Extracted data
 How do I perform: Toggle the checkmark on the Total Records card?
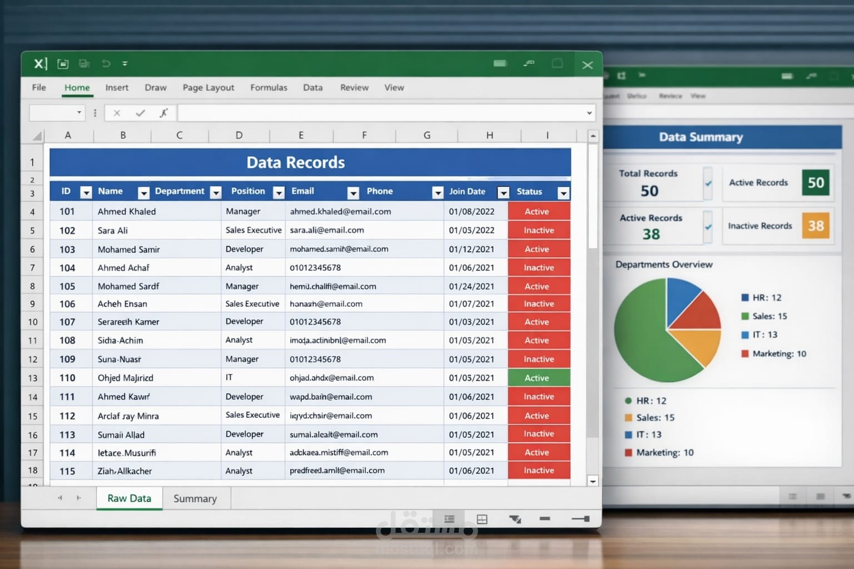[708, 182]
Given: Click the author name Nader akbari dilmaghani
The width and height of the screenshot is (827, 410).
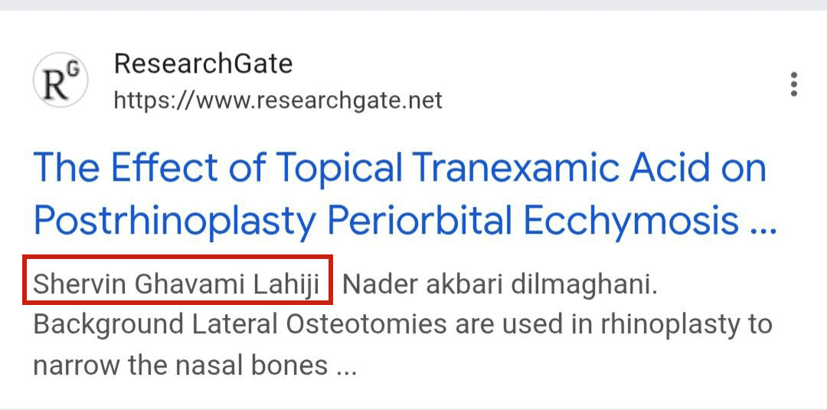Looking at the screenshot, I should pyautogui.click(x=499, y=286).
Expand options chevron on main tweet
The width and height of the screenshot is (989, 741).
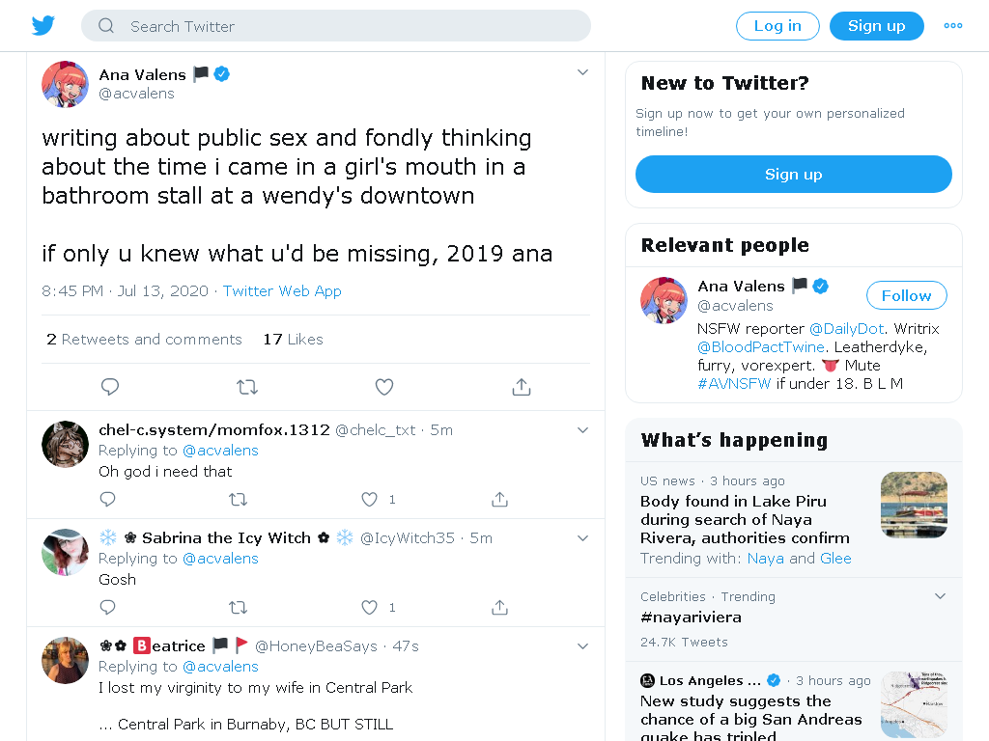point(582,72)
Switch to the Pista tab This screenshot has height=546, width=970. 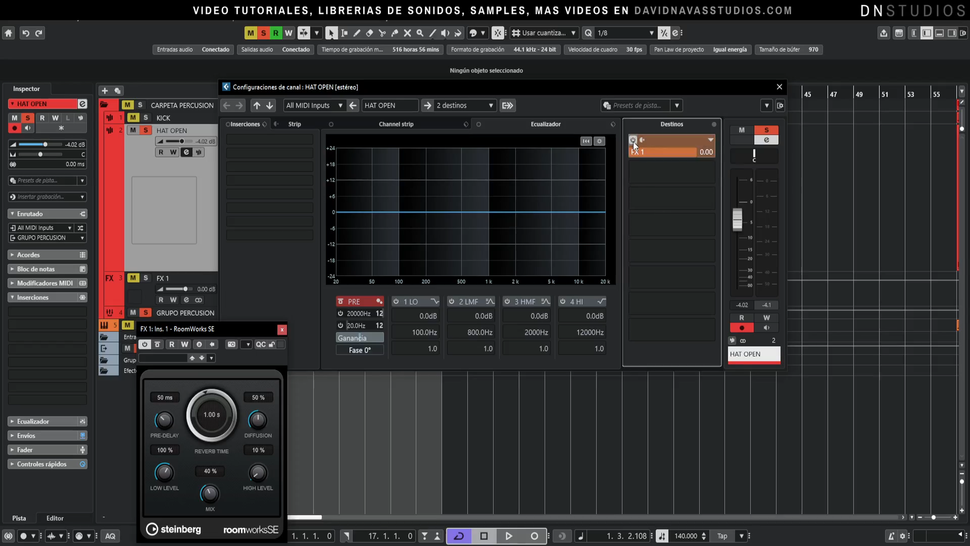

Work to complete
Please print exactly the lines from the one holding "The width and height of the screenshot is (827, 410)." through the final line of the data above, including both, and skip all pictures.

Answer section
The width and height of the screenshot is (827, 410).
Looking at the screenshot, I should pyautogui.click(x=499, y=286).
Expand options chevron on main tweet
The width and height of the screenshot is (989, 741).
point(582,72)
Switch to the Pista tab This screenshot has height=546, width=970. 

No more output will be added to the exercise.